Avoiding Skewed Results and Obtaining High Quality Data
In Part 1 of this article, we discussed the delivery method of your survey. Unless you are conducting a survey with a very narrow audience for whom one particular method works best, there are so many variables that come into play when considering how to minimise the chances of skewed results.
Survey delivery methods
For one, if you conduct your survey purely by sending it out via email, the results you gather will likely be gained from individuals who are less apathetic towards reading, meaning that the responses gathered will likely be from people who have a higher level of education or social status than if you conducted a telephone survey. On the other hand, conduct your survey only by phone and you might miss out on the opinions of people who are constantly in and out of meetings, but will gather a lot more responses from people who spend more time at home or those who have time to kill. Fort this reason, you may want to consider conducting your survey through different mediums simultaneously.
Surveyor and question bias should also be avoided as people are more likely to tell you what you want to hear. Therefore, it is highly important for the person asking the questions to remain objective and to not consciously or subconsciously prompt the individual to answer a question in a certain way. This is equally important for questions with pre-defined choices and for open-ended questions such as, “How would you describe your exciting experience today?”. This question wording will skew your results as your data will likely contain a higher number of responses that included the word ‘exciting’.

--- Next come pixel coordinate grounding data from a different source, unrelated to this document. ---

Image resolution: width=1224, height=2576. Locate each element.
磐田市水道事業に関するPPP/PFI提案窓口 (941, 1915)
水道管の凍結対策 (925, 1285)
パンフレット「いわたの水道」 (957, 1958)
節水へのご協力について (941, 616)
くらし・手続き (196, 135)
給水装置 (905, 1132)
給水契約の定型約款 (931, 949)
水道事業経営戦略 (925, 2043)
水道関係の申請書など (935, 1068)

Doubling up your questions
You should always avoid asking two questions in one. For example “How would you rate the friendliness and helpfulness of our staff today?”, should be split into one question about the friendliness and a separate question about the helpfulness of the staff. This way, the quality of your data will be higher and will create more accurate results about their attitude at work.
If everyone started conducting clear, straight to the point, ethical surveys, then maybe it would be easier for organisations to gather honest data when they really need it, enabling more effective betterment and development of customer service, employee wellbeing, organisational offerings, and much more. This makes it all the more important that you are geared up for conducting surveys in a way that allows participants to complete them without regretting taking part. In the end, there is a reason that the survey was conducted. The surveyor cannot read minds and needs the participants to state their honest experience, without which development becomes a bit like shooting in the dark. In the end, who doesn’t want to go to work happier, leave a shop smiling, or find new products on the market that really hit the nail on the head when it comes to fulfilling our needs? So be kind to your participants and make the most out of your survey time together.